At first, she agreed to the 16 reconstructive leg surgeries, sitting through the skin grafts, the pain meds, the weeks of bed rest and therapy. She did it without much question. They know better than I do, she kept telling herself. This might work.

But a year later, Rebekah, 26, is tired. The medical bills alone are enough to withstand. She’s still wheelchair-dependent; walking is nearly impossible. And the pain from her leg is even worse.

Resting, standing and sleeping — it doesn’t matter, she says. Everything hurts, “like an 11 on a scale of one to 10.”

The main problem is Rebekah’s foot is drifting inward. The bomb destroyed tissues and bones, and because of where they’re missing, the tendons have nowhere to attach. As a result, they’re pulling from the inside of her ankle.

There’s still shrapnel from the bomb inside her leg. Sometimes, she says, a small piece of metal or BB will lodge out of her calf while she’s sleeping.

Dr. McGarvey’s hope is that one more surgery will stabilize her foot and help it stay flat on the ground. Still, there’s no guarantee it will mitigate the pain.

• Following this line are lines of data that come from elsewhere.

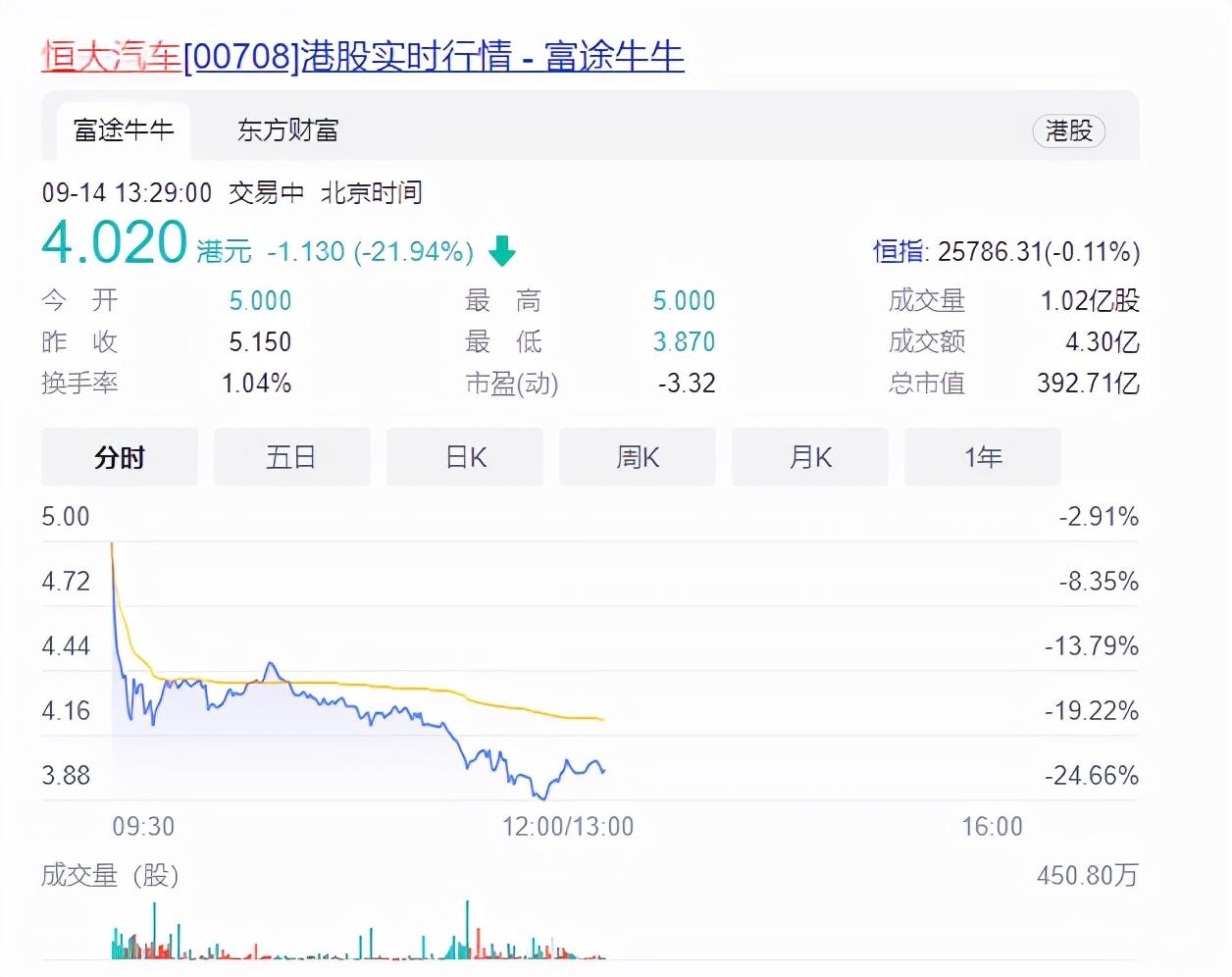Viewport: 1232px width, 977px height.
Task: Open the 1年 one-year chart
Action: [x=982, y=457]
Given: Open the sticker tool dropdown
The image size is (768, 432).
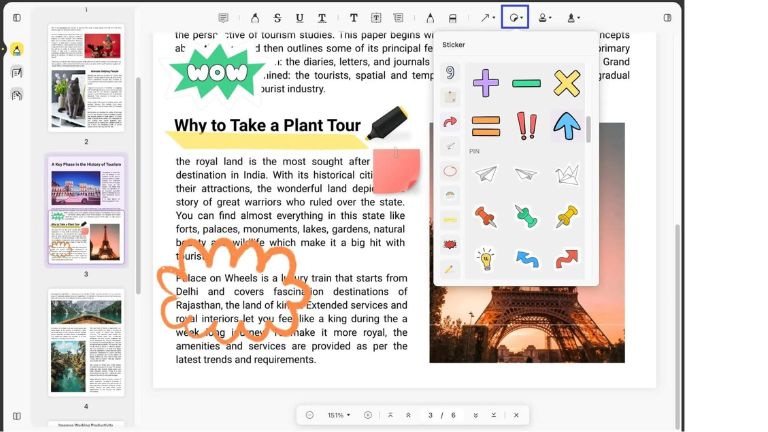Looking at the screenshot, I should [x=515, y=18].
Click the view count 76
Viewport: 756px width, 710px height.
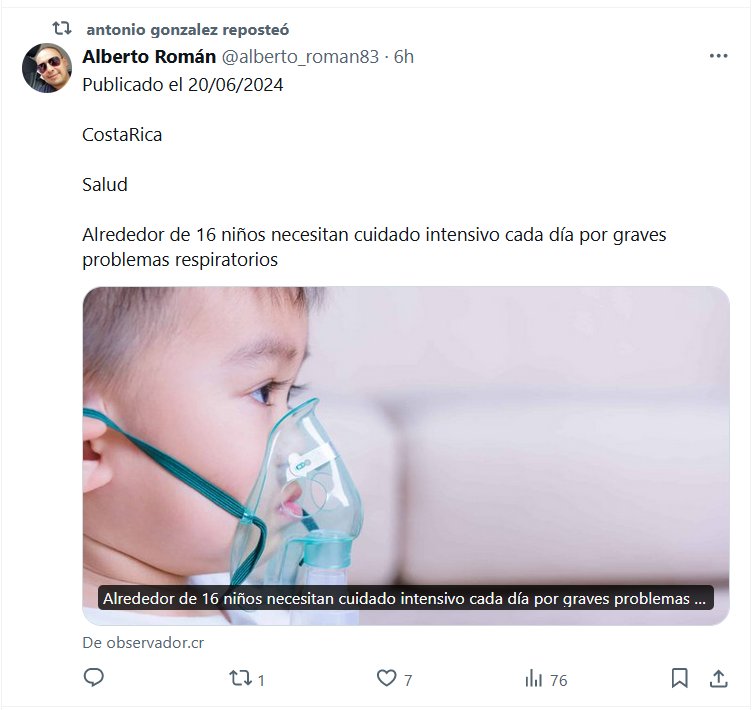click(x=558, y=680)
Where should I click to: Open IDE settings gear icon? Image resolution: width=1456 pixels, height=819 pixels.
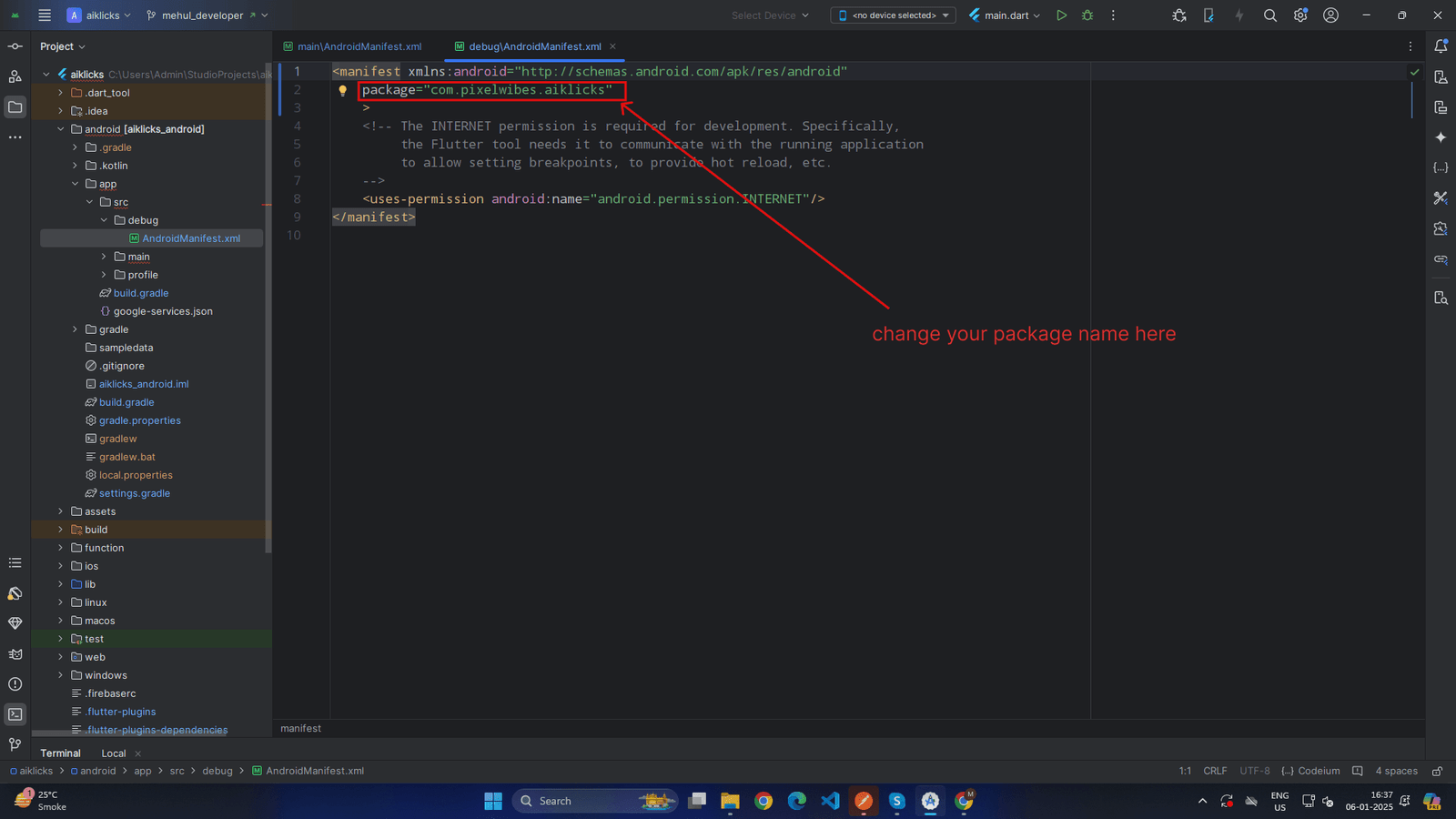[1300, 15]
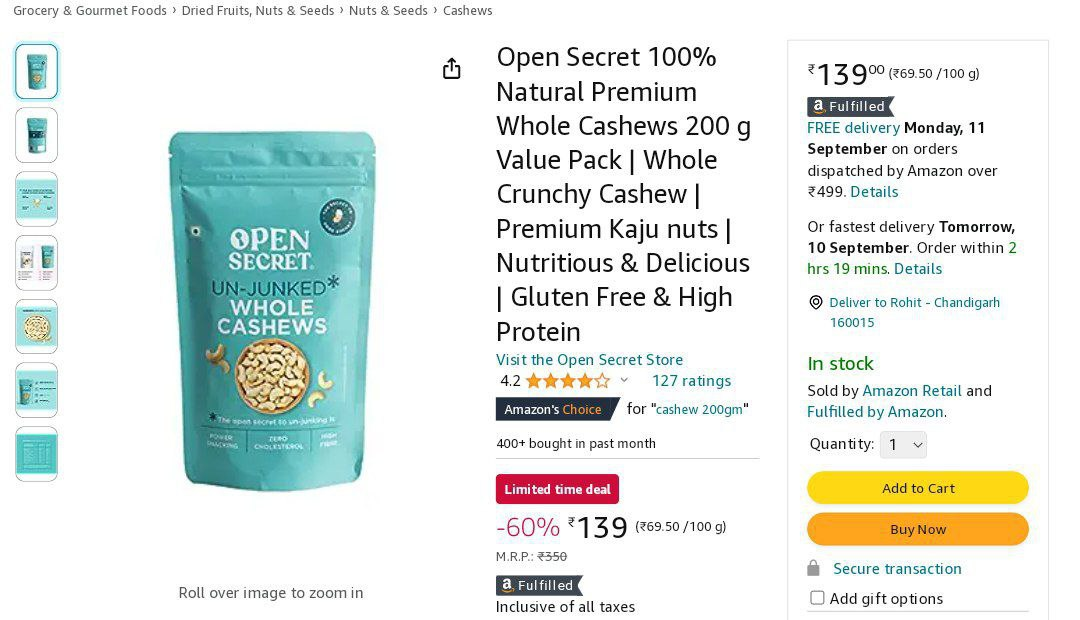The image size is (1080, 620).
Task: Open Dried Fruits, Nuts & Seeds breadcrumb
Action: (258, 10)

Obviously Dr. McGarvey doesn’t want to admit defeat, and understandably so. Doctors are expected to have all the answers and our health system rewards them to keep looking if at first treatment doesn’t succeed. Gregory doesn’t want to try, try again. She wants to go with her instincts and start making her own decisions.

As hard as “giving up” may be for her whole care team, they should let her make her own choices and help her adapt to life after amputation, if that’s what she decides is best for her.